What this task involves: Take the lines below from the one with "At what coordinates" through the one with "Viewport: 932px width, 631px height." and retype them exactly. Include nothing else, and no pictures.

[Collected data entries]
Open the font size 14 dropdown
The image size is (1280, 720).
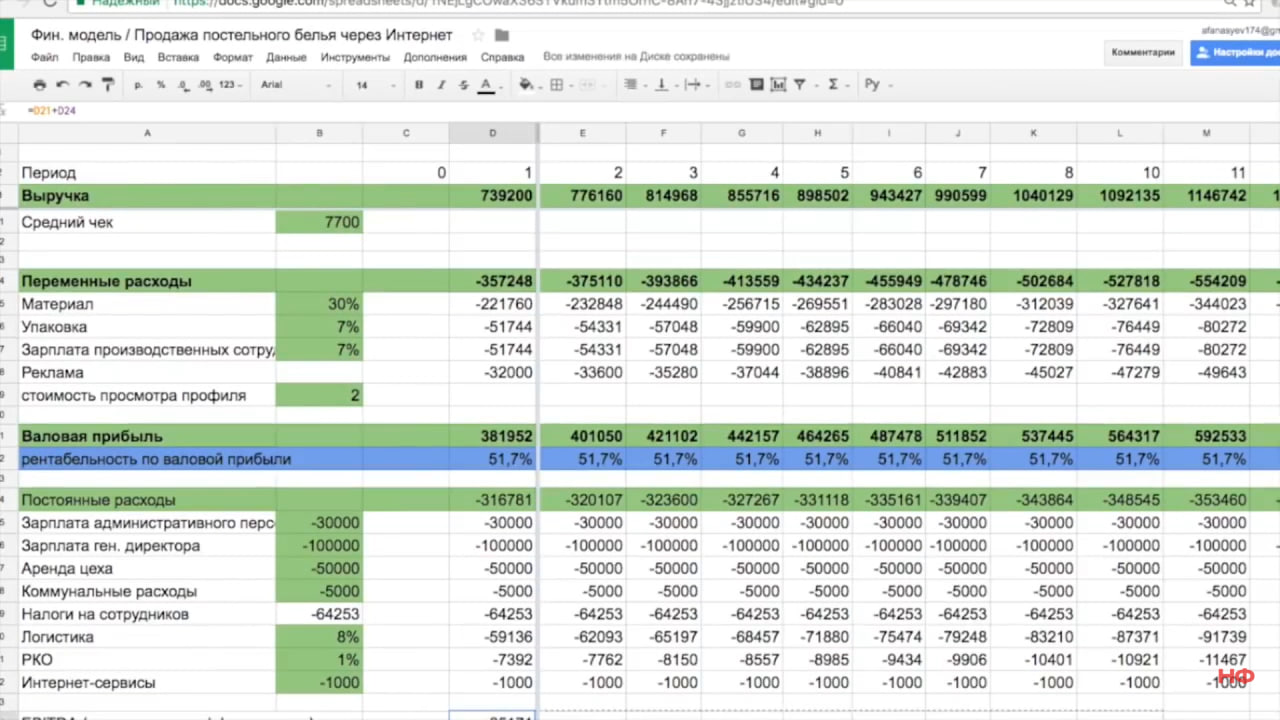point(375,85)

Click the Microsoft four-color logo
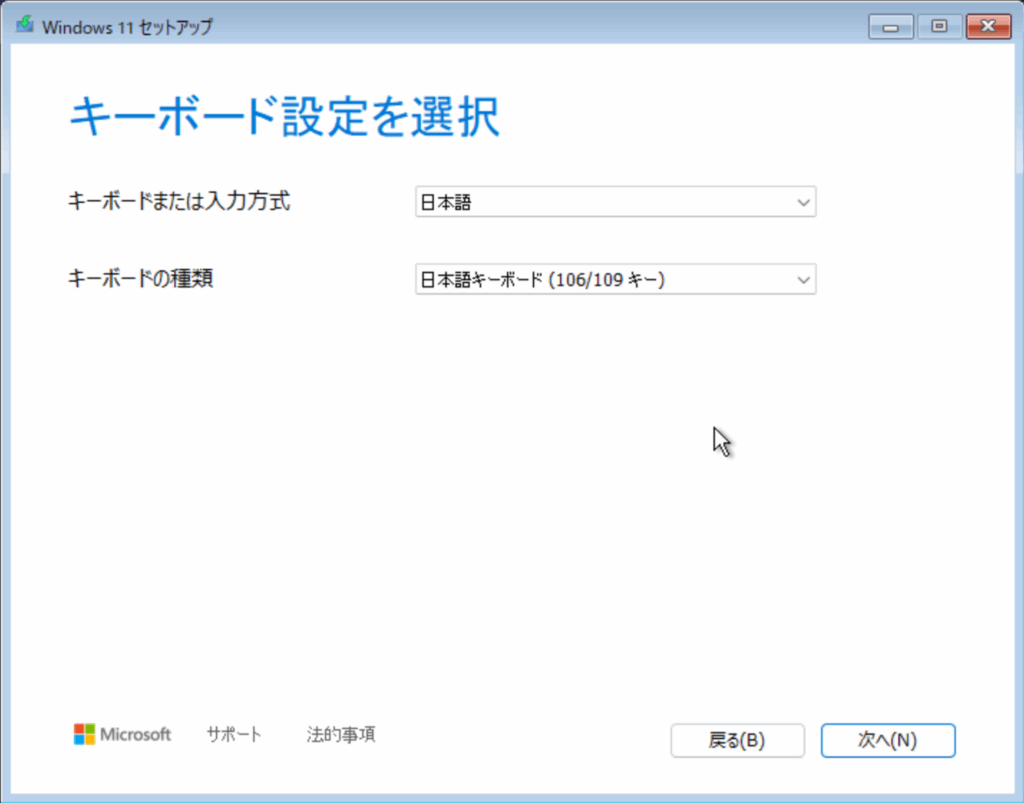pyautogui.click(x=84, y=734)
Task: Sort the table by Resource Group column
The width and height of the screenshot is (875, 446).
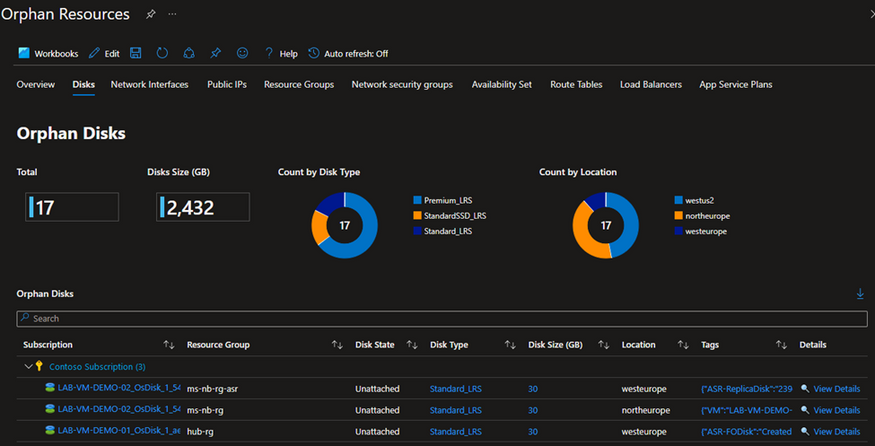Action: click(337, 345)
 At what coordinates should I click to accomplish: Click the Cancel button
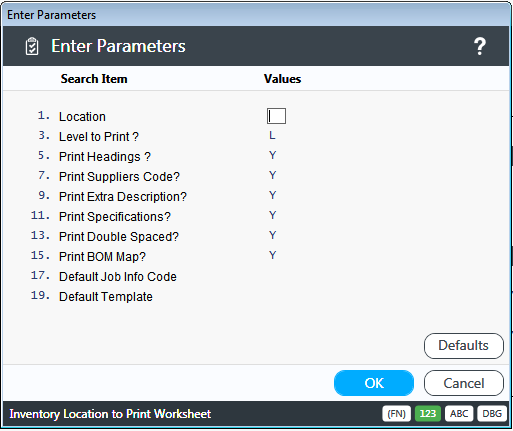click(x=464, y=383)
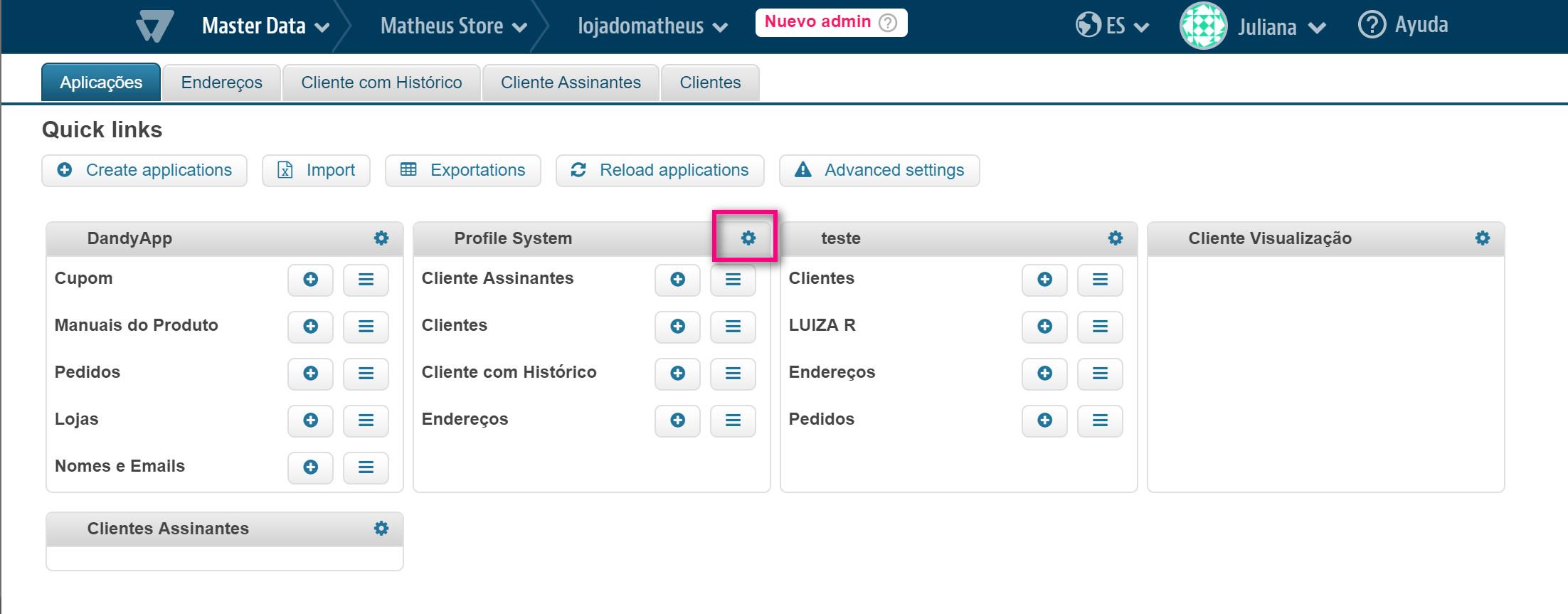
Task: Click gear icon on teste panel
Action: pyautogui.click(x=1115, y=238)
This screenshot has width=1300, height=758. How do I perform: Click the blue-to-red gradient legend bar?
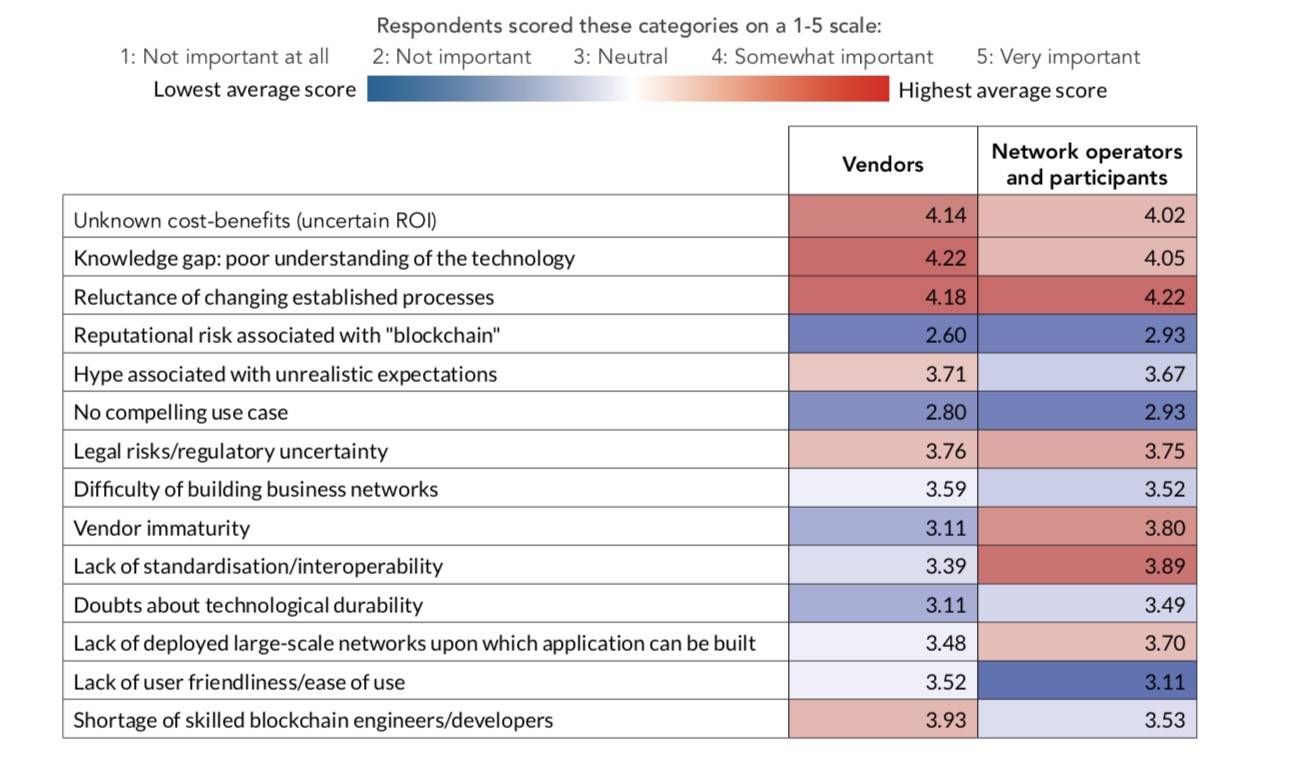coord(628,90)
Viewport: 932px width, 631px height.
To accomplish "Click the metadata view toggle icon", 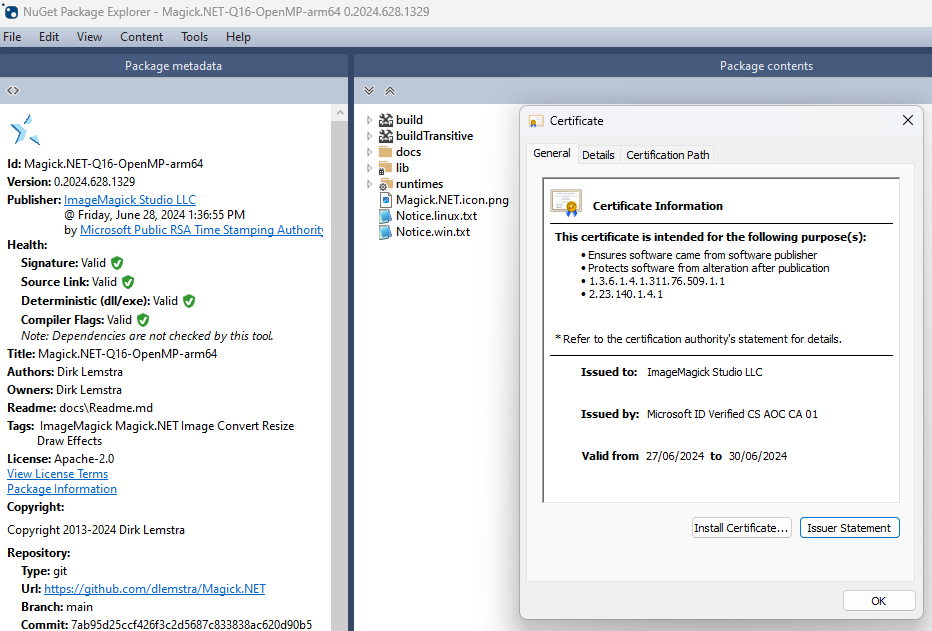I will 13,91.
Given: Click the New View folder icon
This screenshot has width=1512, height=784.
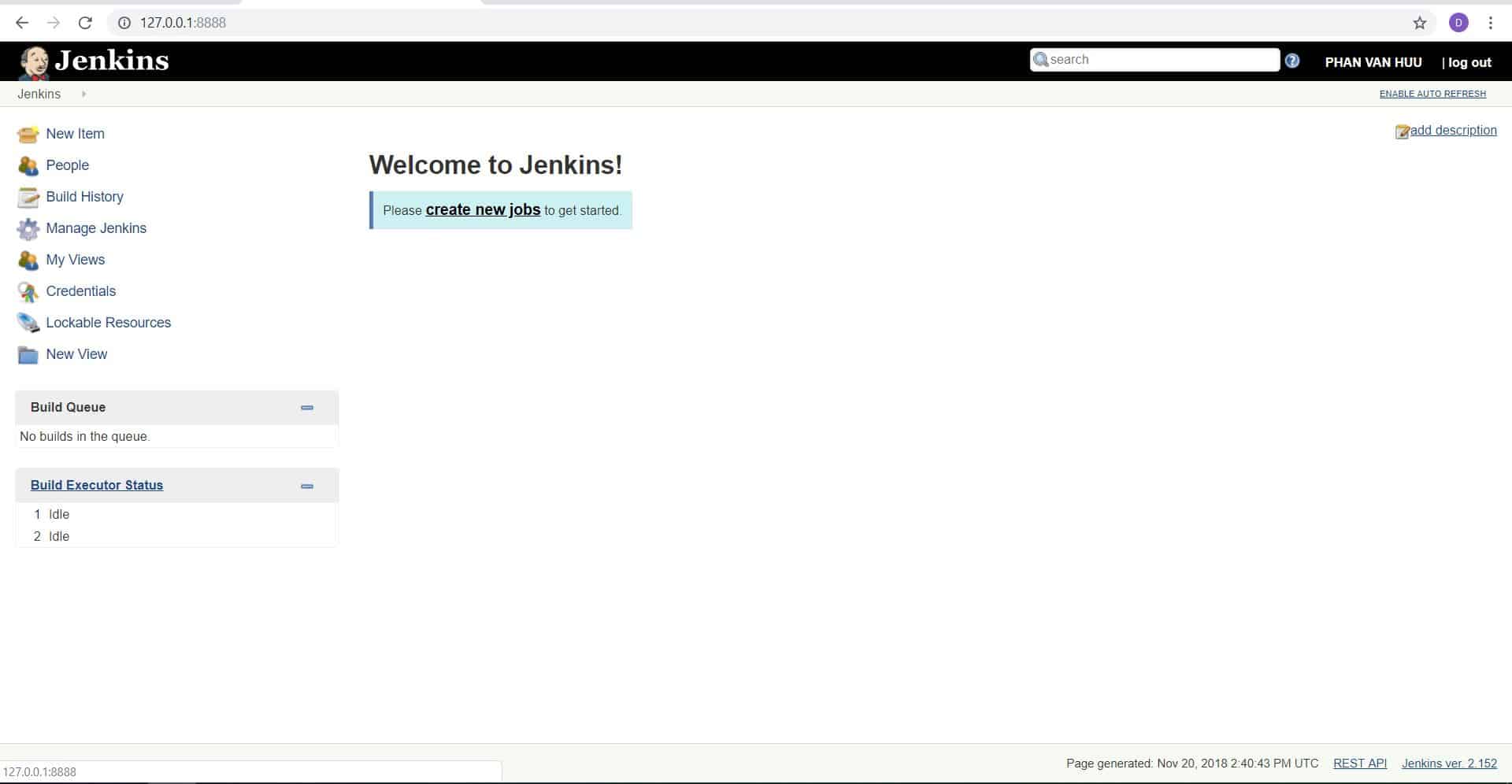Looking at the screenshot, I should point(28,355).
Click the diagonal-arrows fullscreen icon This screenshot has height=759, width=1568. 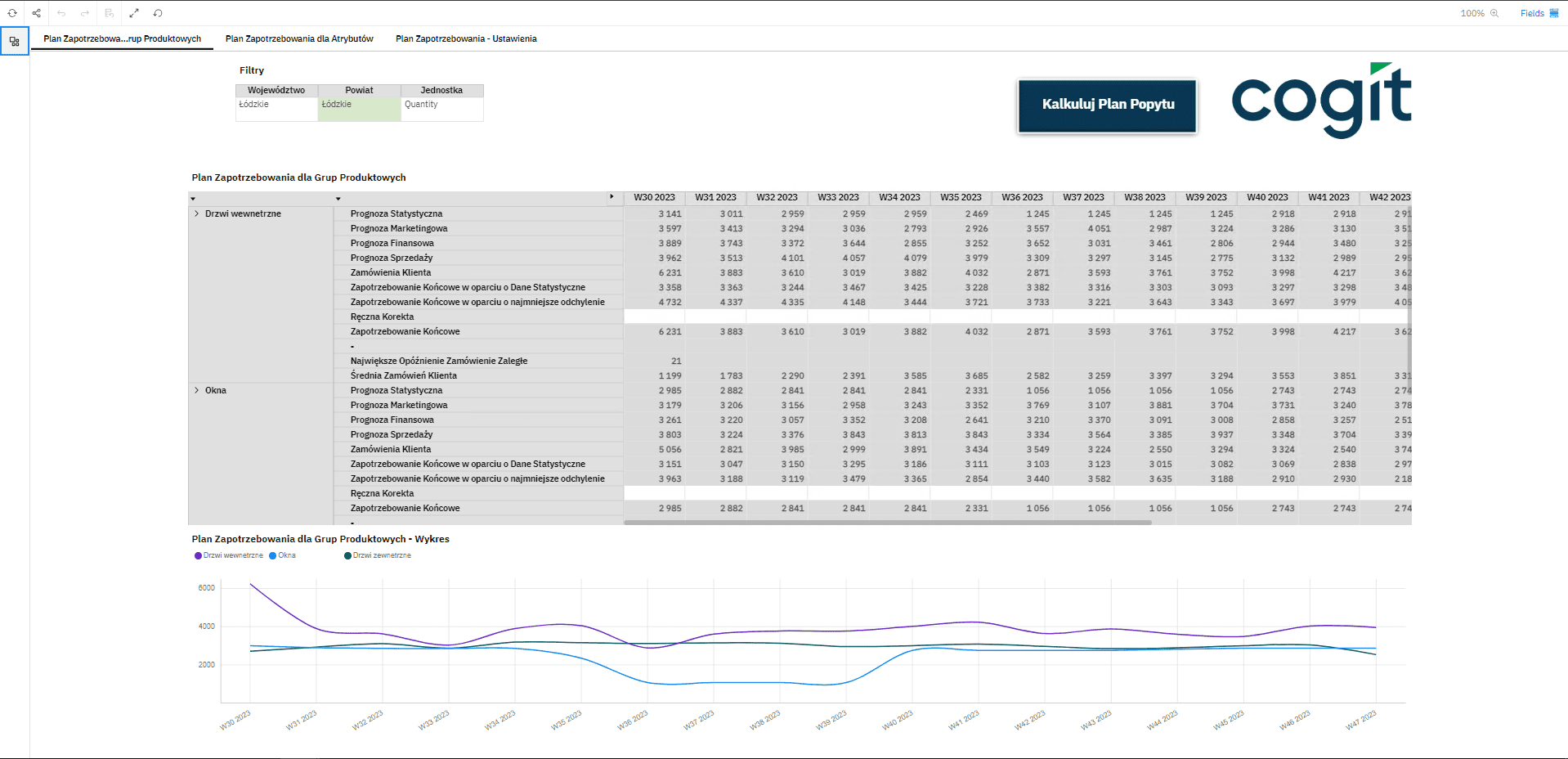coord(134,13)
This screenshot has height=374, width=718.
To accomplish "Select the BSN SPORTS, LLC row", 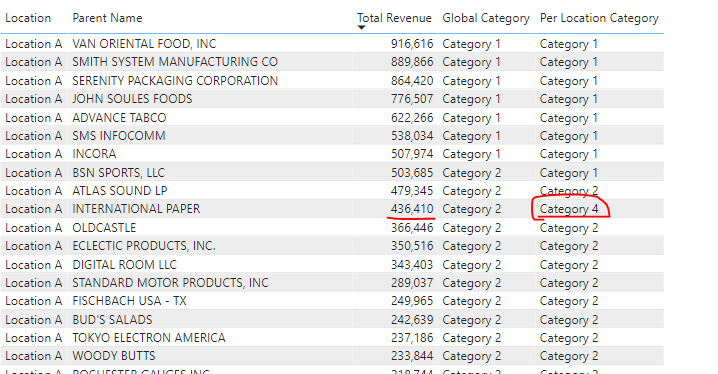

Result of this exercise:
 At what coordinates should I click to accomplish: Click the Cancel button
click(x=464, y=383)
Task: Click gear icon on teste panel
Action: pyautogui.click(x=1115, y=238)
This screenshot has width=1300, height=758. How do I perform: Click the blue-to-red gradient legend bar?
coord(628,90)
Viewport: 932px width, 631px height.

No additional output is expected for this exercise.